Grade level: 7th through 12th

Pages: 197

Course type: Study guide (See the Booklist tab for the resources required to complete this course.)

What is History Odyssey Modern Times?

History Odyssey Modern Times (“Modern Times”) is a year-long homeschool history curriculum for seventh to tenth grade students accustomed to learning independently. The course incorporates history with language arts and world geography to facilitate true multi-disciplinary learning. Mapwork, timeline work, reading, and writing assignments create an academically rigorous homeschool history curriculum focused on modern history.

Modern Times is a secular homeschool curriculum, meaning it does not present religious beliefs or texts as historically factual accounts. Rather, it references them as another source or perspective to be considered.

Modern Times is the fourth of a four-part series of history guides. While each course can be completed without having done the others, the writing, time management, and critical thinking skills required become more advanced with each time period.

What Resources and Materials Do I Need?

In addition to this study guide, you will need:

  • The Kingfisher History Encyclopedia, reference spine for the course
  • Access to other reference material via the library or internet
  • The History Odyssey Timeline or supplies to make a large-scale timeline
  • A detailed world atlas
  • Colored pencils for mapwork
  • 3-ring binder with dividers and lined paper
  • Books from the original and/or alternative booklist for literature study units. See the Booklist tab for a complete list of books needed.
See the book list tab for a complete list of books needed. The study guide incorporates all eleven books from the original book list into the course. These are the books your student will need if you do not make any adjustments to the course. However, as an update, we have curated an alternative book list to present a wider range of perspectives on world history. Students can choose to replace or supplement any book on the original list with the corresponding book on the alternative list.



Who Can Use Modern Times?

Sixth through twelfth graders learning at home or in co-ops, learning pods, micro-schools, or charter schools can use Modern Times as their primary history curriculum. The study guide is written directly to students in concise, easy to understand language so students can independently work their way through the course.
However, unlike the other guides in this series, Modern Times comes with a Teacher Guide that provides additional resources including tests, background information, map answer keys, and craft ideas. If your student is still struggling to write outlines and summaries, the Teacher Guide will be an invaluable resource. It contains a sample outline and summary for every lesson requiring one



Each course in this series builds upon the writing and critical thinking skills developed in previous courses. In the previous three courses of this series, students learned to write detailed outlines and 1-2 page summaries of the readings as well as biographies, bibliographies, and formal five paragraph essays. Students will need familiarity with these writing formats before starting Modern Times.


Flexible Scheduling

The 99 lessons are intended to be completed in 1-2 sittings and students will need roughly two hours 3-4 days per week to complete the course in one school year. The exact schedule can ebb and flow as needed. Students, parents, and teachers can determine appropriate assignments based on individual abilities and interests.

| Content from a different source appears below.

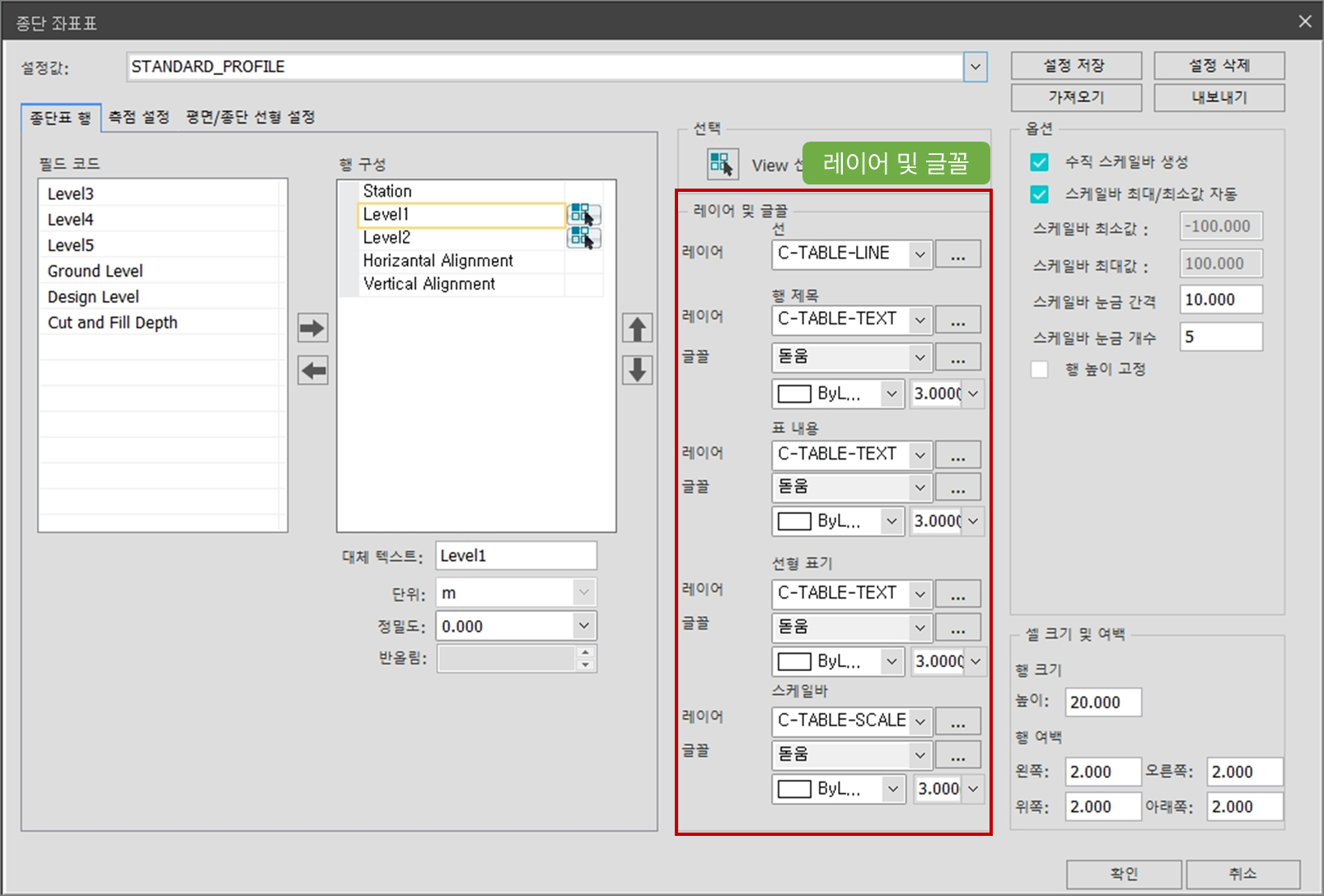The height and width of the screenshot is (896, 1324).
Task: Click the 설정 저장 button
Action: click(1075, 66)
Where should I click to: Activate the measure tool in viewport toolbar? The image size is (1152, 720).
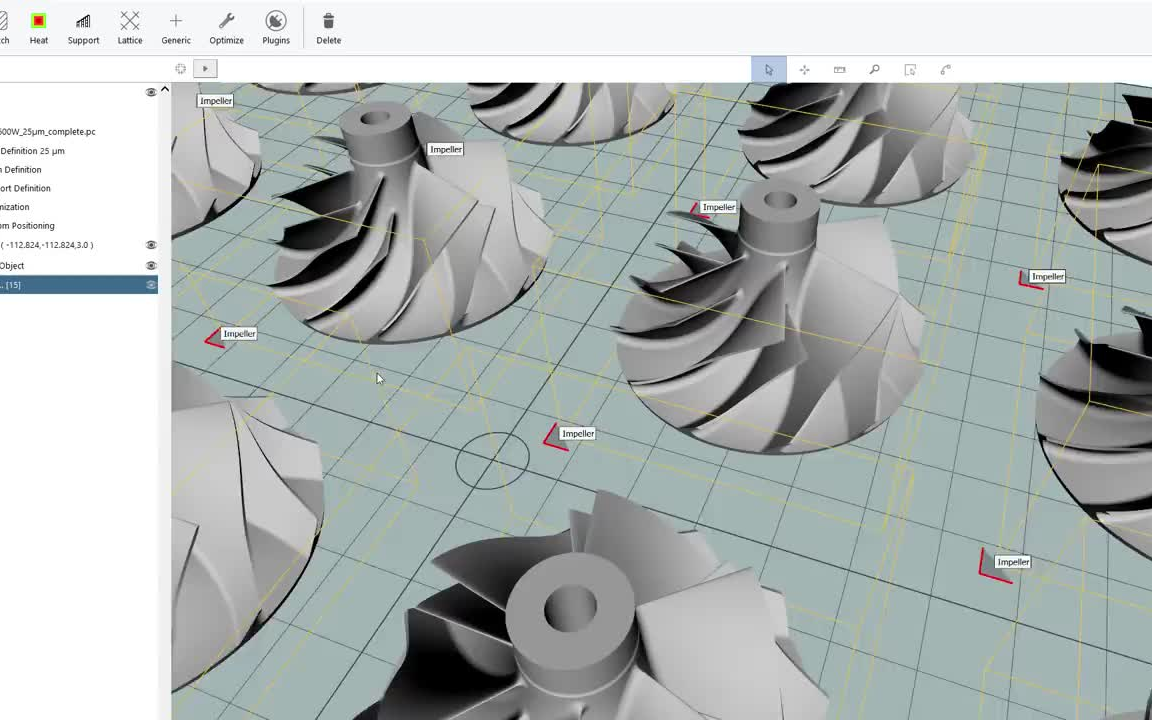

What Material Does Modern Times Cover?

The course covers significant events around the world since 1850 CE. Major areas of study include:
  • Imperialism and Nationalism
  • The decline of the Ottoman Empire
  • The World Wars
  • The Cold War
  • Global civil rights and environmental movements


What Skills Will Students Learn in this Course?


Critical Thinking/Multiple Resources

The foundation of the History Odyssey methodology is the idea that gathering information from multiple resources is the key to a sophisticated, well-rounded grasp of history. Critical thinking skills will continue to mature with the increasing demands of the reading and writing assignments.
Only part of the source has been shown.